RECORDS Block Start

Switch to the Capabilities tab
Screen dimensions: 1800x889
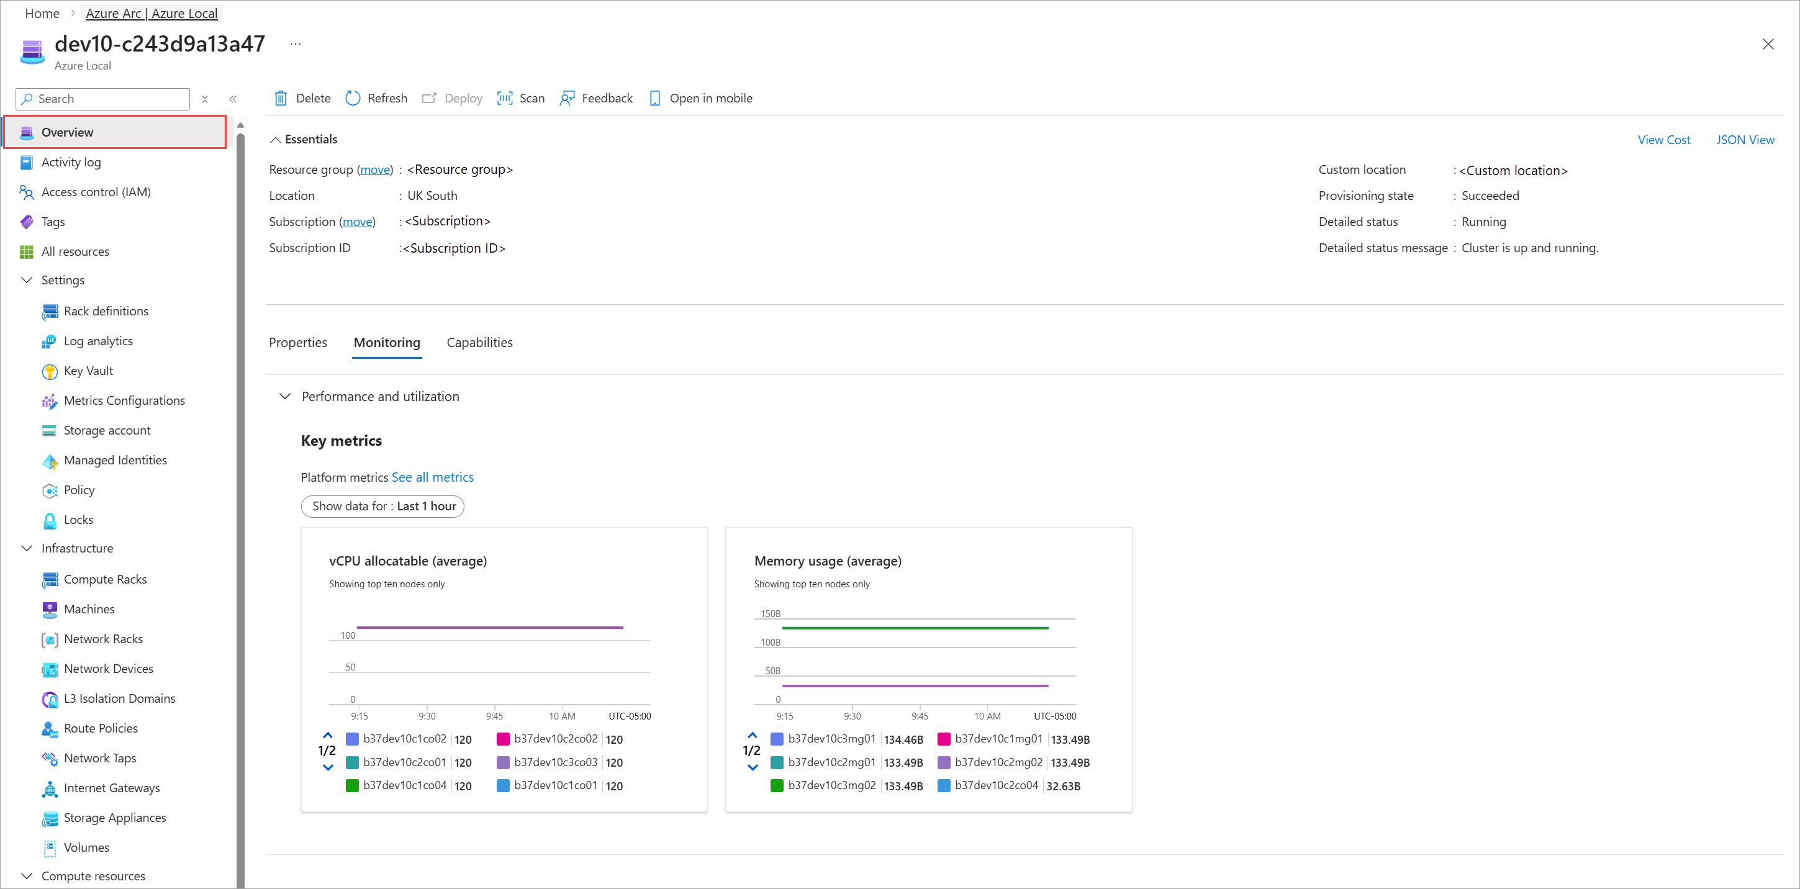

RECORDS Block End
RECORDS Block Start

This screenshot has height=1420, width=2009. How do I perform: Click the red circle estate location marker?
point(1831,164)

RECORDS Block End
RECORDS Block Start

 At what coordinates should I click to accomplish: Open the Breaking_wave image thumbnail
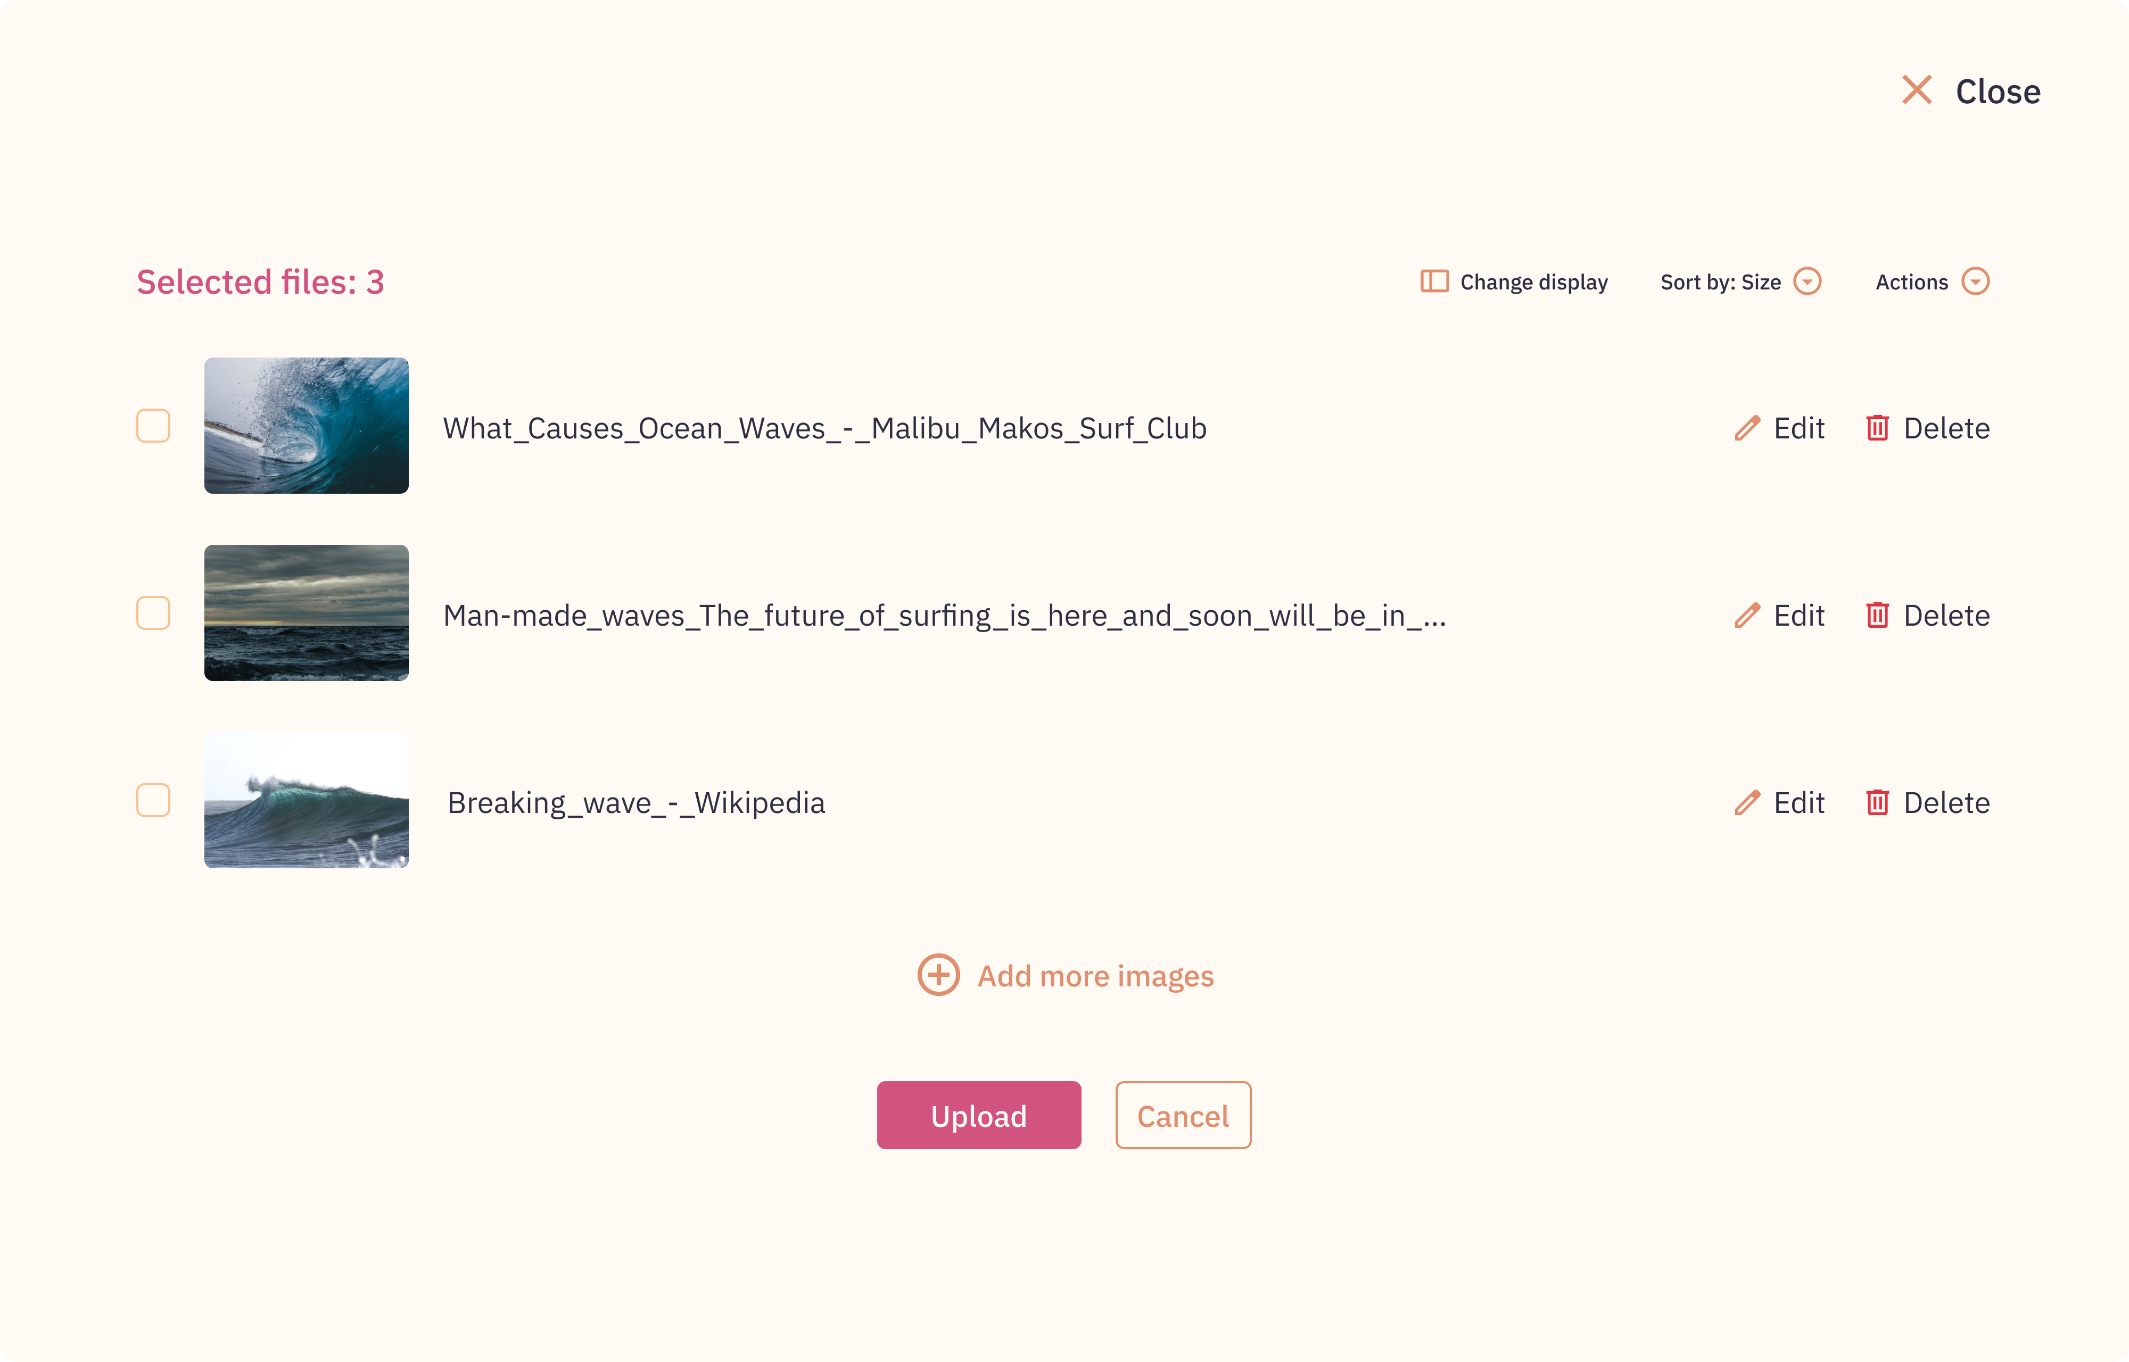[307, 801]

RECORDS Block End

* [EXERCISE DESCRIPTION] Take the line above containing "Switch to the Capabilities tab", the line containing "Screen dimensions: 1800x889", and all lines in between, and copy them exactly without anything else.

* [WRITTEN RESPONSE]
Switch to the Capabilities tab
Screen dimensions: 1800x889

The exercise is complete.